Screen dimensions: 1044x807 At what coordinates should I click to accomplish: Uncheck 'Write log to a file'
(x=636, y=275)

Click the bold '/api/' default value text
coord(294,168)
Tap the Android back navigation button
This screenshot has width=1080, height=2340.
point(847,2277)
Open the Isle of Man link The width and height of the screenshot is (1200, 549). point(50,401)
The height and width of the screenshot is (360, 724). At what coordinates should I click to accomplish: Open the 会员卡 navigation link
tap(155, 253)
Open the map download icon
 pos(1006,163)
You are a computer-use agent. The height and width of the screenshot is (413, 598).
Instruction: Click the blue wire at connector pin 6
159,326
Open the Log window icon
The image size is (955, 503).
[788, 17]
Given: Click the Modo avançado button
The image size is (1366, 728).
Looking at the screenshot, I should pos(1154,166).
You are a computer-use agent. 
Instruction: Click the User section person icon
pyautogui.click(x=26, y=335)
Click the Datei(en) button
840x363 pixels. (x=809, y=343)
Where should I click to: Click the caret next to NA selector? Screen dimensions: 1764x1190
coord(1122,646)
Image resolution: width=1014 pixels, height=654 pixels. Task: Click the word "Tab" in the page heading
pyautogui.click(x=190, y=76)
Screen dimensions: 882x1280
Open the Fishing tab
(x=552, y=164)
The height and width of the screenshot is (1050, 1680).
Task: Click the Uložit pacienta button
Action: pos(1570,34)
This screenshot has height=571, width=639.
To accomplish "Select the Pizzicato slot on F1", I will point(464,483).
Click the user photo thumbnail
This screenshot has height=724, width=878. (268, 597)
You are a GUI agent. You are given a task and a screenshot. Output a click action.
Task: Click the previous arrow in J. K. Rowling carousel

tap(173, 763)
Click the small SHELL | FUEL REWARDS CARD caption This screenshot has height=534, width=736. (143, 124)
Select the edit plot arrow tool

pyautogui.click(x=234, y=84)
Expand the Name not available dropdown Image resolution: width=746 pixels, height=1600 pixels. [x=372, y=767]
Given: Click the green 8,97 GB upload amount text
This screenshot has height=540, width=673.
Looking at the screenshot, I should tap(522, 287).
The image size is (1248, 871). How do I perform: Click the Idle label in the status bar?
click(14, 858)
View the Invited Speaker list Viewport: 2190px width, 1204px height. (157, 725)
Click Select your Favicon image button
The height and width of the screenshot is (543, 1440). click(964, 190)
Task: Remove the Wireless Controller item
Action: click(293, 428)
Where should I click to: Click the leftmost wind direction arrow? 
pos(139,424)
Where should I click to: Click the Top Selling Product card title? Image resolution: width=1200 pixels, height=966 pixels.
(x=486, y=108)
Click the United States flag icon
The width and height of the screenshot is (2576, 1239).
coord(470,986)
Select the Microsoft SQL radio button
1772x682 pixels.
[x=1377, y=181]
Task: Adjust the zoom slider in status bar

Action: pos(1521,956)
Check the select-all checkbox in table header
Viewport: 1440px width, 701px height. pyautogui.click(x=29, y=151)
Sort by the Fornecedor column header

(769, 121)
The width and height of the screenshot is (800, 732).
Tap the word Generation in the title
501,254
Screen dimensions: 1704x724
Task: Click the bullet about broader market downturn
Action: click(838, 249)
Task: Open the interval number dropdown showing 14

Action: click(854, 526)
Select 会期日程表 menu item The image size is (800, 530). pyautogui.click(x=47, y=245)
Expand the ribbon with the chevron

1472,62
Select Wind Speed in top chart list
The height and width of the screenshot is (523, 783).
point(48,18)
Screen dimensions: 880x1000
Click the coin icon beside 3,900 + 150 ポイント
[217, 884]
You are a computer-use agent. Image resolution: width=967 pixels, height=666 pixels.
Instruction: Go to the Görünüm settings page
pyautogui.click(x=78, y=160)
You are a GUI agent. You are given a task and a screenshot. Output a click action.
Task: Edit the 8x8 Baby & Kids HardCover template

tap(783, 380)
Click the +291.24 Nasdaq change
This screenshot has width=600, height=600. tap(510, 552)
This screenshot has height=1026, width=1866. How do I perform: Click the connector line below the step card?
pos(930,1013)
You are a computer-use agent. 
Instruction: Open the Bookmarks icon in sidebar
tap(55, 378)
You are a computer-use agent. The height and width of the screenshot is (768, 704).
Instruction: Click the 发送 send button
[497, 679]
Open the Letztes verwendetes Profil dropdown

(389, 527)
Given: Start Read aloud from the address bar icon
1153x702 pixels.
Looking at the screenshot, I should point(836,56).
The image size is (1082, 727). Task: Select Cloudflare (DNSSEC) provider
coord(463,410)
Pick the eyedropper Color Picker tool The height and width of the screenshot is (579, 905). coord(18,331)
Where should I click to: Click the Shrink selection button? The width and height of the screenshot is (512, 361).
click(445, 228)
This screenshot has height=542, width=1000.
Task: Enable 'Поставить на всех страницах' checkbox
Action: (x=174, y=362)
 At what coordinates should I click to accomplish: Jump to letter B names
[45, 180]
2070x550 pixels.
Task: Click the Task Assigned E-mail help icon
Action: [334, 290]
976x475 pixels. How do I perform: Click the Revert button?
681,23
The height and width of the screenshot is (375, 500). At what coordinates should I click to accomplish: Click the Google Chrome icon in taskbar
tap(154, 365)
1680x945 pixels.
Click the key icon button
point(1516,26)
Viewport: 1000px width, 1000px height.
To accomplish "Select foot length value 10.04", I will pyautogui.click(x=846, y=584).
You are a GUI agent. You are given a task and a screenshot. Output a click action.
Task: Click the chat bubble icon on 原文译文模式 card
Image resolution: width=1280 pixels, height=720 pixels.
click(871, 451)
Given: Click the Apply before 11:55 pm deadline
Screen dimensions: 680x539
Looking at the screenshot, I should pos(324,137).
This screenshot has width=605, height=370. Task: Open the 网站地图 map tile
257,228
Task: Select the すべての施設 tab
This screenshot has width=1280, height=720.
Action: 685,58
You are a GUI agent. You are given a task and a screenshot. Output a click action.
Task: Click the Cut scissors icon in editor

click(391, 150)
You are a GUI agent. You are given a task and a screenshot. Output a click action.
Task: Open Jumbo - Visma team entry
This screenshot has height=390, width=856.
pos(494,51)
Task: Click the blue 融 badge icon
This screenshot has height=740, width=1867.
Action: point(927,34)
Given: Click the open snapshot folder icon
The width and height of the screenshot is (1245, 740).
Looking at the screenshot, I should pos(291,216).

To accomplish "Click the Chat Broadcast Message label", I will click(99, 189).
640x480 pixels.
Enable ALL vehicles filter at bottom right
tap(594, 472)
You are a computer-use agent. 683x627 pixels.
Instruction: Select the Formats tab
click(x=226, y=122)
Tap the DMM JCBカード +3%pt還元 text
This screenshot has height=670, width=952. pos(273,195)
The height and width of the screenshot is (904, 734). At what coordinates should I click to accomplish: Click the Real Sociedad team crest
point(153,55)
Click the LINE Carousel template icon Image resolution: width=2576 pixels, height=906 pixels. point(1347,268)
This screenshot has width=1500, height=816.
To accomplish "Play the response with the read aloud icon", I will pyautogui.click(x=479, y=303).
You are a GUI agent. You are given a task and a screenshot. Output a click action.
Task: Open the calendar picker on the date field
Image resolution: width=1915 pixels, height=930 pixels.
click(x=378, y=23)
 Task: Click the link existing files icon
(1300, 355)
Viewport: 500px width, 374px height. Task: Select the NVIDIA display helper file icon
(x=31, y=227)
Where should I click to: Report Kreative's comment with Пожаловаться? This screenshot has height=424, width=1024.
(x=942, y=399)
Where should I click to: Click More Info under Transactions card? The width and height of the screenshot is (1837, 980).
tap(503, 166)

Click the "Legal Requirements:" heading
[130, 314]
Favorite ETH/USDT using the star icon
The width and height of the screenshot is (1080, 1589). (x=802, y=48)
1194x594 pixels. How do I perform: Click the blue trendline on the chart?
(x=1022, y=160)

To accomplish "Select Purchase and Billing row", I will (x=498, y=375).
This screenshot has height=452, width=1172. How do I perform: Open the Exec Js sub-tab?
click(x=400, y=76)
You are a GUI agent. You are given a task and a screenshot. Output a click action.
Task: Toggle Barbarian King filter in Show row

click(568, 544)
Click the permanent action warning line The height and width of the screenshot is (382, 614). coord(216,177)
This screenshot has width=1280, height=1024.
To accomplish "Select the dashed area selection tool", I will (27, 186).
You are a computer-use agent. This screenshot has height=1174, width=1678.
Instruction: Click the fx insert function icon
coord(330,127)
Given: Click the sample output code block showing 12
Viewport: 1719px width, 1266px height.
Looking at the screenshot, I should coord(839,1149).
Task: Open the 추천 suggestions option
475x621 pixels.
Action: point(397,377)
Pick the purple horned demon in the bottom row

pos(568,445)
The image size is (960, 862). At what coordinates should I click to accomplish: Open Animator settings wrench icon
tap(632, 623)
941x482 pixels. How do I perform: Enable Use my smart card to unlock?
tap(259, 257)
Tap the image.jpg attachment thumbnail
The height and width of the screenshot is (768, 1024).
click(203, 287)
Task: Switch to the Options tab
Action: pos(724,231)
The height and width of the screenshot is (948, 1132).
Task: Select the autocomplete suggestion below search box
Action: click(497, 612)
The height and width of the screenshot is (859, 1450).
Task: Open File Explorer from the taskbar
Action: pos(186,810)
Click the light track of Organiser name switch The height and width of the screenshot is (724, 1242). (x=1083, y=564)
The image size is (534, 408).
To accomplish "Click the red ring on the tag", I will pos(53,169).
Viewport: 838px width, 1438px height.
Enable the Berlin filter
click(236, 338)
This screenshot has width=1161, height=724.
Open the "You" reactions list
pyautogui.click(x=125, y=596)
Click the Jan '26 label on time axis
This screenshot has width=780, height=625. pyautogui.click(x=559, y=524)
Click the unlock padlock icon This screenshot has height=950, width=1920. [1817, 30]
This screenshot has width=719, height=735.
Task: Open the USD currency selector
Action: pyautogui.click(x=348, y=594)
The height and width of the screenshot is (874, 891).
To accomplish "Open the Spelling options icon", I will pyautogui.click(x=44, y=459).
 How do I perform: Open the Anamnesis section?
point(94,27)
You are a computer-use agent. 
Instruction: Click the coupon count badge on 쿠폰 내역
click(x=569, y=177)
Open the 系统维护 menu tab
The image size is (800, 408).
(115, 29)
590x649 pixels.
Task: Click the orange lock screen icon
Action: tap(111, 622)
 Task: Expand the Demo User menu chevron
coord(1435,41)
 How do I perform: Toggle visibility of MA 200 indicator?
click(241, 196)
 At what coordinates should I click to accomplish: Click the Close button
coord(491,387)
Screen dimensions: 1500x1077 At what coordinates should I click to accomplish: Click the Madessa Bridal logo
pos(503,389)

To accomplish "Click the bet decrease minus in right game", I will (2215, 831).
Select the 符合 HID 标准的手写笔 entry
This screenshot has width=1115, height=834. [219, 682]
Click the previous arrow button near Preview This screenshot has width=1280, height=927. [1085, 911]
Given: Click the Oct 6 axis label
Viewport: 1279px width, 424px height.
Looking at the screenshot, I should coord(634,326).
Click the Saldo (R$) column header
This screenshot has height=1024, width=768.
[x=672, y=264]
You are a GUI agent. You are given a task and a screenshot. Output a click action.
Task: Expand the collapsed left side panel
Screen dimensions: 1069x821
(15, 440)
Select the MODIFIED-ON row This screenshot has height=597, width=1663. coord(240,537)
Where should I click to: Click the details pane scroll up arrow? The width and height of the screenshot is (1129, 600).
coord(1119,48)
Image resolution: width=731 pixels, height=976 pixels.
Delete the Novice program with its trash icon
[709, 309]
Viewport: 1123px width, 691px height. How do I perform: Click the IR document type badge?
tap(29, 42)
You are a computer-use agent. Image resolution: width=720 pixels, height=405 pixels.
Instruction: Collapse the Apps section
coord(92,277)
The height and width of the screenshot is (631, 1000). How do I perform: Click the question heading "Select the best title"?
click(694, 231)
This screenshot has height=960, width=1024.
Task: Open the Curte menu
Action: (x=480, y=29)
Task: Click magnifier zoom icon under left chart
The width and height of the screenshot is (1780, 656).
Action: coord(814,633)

· · ·

## YOUR INSTRUCTIONS
Go line by line through the data and copy any that contain "computer".

## WRITTEN RESPONSE
You are a computer-use agent. The height and width of the screenshot is (413, 598).
You are a computer-use agent. 
You are a computer-use agent. Image resolution: width=967 pixels, height=666 pixels.
You are a computer-use agent. 
You are a computer-use agent. The height and width of the screenshot is (768, 704).
You are a computer-use agent. 683x627 pixels.
You are a computer-use agent. This screenshot has height=1174, width=1678.
You are a computer-use agent. 
You are a computer-use agent. Image resolution: width=720 pixels, height=405 pixels.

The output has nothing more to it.